Nobel Prize-winning physicist Tsung-Dao Lee dies at age 97

From left, Dr. Chen Ning Yang of Princeton University; Prof Daniel Bovet of Rome, who received prize in medicine for work in the field of pharmacology; Dr. Tsung Dao Lee, of Columbia University, who shares the physics prize with Chen for disproving the law of parity, long considered a fundamental law of nature; Sir Alexander Todd of Cambridge University, England, cited for his work in chemistry; and Albert Camus, of France, who received the prize in literature, are shown after receiving their awards in Stockholm, Sweden, Dec. 10, 1957. Chinese-American physicist Tsung-Dao Lee, who in 1957 became the second youngest scientist ever to receive a Nobel Prize, died Sunday, Aug 4, 2024 at his home in San Francisco at the age of 97, according to a Chinese university and a research center. (AP Photo)
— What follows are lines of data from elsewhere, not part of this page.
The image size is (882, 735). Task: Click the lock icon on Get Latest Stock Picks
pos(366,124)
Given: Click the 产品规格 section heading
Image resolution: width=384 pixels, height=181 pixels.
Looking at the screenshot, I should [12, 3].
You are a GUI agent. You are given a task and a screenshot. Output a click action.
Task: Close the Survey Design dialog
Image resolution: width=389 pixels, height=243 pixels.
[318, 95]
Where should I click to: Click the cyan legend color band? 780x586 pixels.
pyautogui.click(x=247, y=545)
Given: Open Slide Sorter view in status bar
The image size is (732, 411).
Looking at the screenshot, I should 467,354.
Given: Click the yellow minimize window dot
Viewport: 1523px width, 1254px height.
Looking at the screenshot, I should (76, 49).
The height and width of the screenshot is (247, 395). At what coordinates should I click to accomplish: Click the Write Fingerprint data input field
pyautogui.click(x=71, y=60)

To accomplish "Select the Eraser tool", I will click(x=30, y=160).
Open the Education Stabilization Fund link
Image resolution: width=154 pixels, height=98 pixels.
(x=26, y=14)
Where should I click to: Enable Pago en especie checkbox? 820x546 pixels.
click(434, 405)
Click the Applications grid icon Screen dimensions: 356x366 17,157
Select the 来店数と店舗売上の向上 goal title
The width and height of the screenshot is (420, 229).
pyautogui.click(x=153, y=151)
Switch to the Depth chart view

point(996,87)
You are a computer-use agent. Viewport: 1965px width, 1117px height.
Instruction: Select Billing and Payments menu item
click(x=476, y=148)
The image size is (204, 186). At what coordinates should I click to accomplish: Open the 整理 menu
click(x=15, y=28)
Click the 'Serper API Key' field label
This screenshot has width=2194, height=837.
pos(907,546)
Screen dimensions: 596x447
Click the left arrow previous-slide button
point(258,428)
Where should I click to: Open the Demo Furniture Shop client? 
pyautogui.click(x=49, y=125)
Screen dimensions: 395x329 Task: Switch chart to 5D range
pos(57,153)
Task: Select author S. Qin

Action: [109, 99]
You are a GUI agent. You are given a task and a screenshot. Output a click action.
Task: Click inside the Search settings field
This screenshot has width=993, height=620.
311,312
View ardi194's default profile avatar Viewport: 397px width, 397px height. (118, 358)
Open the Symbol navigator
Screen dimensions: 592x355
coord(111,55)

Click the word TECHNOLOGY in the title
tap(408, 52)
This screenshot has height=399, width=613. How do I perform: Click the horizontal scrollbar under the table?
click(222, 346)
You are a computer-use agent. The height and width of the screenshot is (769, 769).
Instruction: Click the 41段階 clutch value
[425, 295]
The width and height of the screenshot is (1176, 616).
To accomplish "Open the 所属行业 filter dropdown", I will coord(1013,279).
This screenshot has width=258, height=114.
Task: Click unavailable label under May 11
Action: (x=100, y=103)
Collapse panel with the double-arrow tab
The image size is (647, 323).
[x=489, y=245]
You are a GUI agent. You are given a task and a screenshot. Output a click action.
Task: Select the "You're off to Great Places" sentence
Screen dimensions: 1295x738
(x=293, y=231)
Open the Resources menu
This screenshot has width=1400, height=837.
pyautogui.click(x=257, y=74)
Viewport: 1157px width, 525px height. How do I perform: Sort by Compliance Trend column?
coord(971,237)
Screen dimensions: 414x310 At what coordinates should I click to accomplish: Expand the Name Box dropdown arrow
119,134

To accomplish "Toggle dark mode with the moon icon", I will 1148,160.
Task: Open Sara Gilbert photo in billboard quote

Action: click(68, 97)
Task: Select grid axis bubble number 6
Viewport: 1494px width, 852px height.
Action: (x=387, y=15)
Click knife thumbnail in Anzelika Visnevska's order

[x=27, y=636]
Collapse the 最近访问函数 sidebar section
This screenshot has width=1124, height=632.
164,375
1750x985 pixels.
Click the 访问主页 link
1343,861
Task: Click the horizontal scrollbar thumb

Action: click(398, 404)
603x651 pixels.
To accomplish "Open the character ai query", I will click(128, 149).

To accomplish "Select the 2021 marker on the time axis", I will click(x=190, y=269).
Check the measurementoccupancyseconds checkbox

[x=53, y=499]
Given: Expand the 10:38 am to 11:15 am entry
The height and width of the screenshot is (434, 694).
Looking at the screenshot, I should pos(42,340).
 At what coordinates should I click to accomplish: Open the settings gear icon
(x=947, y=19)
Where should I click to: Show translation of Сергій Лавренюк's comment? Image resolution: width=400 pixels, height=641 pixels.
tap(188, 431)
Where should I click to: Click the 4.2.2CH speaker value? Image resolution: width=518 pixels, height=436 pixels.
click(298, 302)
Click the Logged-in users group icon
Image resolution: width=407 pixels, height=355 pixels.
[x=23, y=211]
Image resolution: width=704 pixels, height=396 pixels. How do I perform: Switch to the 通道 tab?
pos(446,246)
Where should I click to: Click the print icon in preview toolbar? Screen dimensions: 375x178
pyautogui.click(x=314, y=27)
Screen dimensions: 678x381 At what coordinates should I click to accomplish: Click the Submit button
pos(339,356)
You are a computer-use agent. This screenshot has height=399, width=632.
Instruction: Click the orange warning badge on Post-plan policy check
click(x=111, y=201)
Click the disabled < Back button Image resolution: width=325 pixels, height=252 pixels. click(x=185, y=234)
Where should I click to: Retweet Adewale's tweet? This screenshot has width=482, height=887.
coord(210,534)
TAIPEI, Taiwan (AP) — Chinese-American physicist Tsung-Dao Lee, who in 1957 became the second-youngest scientist to receive a Nobel Prize, died Sunday at his home in San Francisco at age 97, according to a Chinese university and a research center.

Lee, whose work advanced the understanding of particle physics, was one of the great masters in the field, according to a joint obituary released Monday by the Tsung-Dao Lee Institute at Shanghai Jiao Tong University and the Beijing-based China Center for Advanced Science and Technology.